GlobalData’s Epidemiology and Market Size Database covers almost 200 rare diseases, one of which is lupus nephritis. Figure 1 shows the diagnosed prevalent cases of lupus nephritis in the UK in 2021 by class. The classes increase in severity as the class number increases. For example, class I includes minimal mesangial lupus nephritis and class VI includes advanced sclerosis lupus nephritis. Over 60% of diagnosed prevalent cases are seen in class IV and V, which likely means the diagnosis of lupus nephritis is delayed.
This could be due to an initial misdiagnosis of the disease, which results in late diagnosis and treatment starting at a more advanced stage of the disease. An increase in awareness would lead to more timely diagnoses in the early stages of the disease, possibly resulting in a better prognosis due to earlier treatment.
Rare diseases are continually being discovered and can result from infections. As such, Covid-19 could play a role in the development of a new rare disease.
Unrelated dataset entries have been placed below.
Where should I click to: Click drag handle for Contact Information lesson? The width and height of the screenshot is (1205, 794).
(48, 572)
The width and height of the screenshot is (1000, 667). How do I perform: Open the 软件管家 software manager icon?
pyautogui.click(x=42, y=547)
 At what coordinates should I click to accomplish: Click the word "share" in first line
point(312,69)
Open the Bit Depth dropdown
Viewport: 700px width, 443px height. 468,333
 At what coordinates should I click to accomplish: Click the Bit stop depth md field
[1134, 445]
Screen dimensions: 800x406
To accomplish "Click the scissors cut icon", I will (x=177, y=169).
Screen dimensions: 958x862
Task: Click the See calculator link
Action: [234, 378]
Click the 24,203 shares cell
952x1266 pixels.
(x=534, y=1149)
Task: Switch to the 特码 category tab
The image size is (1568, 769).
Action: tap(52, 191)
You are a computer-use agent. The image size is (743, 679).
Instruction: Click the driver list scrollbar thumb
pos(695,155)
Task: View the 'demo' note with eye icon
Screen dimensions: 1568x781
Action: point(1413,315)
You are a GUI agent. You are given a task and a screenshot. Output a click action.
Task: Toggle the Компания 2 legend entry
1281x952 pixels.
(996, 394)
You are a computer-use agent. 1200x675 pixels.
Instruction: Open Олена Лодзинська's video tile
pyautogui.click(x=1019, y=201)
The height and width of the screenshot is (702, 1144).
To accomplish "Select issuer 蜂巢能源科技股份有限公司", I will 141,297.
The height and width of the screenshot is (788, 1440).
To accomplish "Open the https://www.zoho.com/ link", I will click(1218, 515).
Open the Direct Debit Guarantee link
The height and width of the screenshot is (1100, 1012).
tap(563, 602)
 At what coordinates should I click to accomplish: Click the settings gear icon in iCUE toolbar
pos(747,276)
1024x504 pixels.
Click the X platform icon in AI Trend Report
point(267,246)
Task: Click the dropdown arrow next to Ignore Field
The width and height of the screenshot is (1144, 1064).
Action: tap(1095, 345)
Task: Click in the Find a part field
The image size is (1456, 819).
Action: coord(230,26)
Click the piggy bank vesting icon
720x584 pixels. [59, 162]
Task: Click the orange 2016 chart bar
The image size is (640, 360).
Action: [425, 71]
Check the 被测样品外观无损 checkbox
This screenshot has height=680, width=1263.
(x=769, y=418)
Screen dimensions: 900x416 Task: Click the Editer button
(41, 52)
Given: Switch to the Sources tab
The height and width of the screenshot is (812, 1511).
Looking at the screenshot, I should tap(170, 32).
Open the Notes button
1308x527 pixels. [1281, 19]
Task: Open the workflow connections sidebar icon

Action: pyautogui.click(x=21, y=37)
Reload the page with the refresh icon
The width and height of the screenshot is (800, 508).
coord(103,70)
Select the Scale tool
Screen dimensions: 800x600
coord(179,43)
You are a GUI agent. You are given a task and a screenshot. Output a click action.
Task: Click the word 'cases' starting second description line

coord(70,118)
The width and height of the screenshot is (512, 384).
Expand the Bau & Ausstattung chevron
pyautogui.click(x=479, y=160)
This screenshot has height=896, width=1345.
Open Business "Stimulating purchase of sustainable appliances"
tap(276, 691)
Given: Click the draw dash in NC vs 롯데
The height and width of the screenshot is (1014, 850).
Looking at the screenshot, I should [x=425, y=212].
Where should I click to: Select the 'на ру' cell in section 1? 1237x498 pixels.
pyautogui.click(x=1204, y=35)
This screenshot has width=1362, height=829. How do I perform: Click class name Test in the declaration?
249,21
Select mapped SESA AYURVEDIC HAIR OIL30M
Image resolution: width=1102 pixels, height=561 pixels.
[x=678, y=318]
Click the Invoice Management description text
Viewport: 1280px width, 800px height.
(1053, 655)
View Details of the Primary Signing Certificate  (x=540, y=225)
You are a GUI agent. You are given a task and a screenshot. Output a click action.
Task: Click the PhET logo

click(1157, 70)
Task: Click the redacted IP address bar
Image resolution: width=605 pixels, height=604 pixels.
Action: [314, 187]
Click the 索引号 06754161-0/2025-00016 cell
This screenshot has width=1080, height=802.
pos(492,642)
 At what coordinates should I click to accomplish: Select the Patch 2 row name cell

While the Covid-19 pandemic is still ongoing, it is difficult to predict what residual effects will be seen in populations affected by the virus. However, there have already been reports of “long Covid-19”, where symptoms persist for over three months after a patient is diagnosed with Covid-19. Those with long Covid-19 will need to be monitored and evaluated further to get a better understanding of this disease, which may evolve into a rare disease.
Ahead of Rare Disease Day 2021, it is important to acknowledge that rare diseases affect millions of people worldwide, and increased awareness could lead to more timely diagnoses and treatment, improving the quality of life for those affected.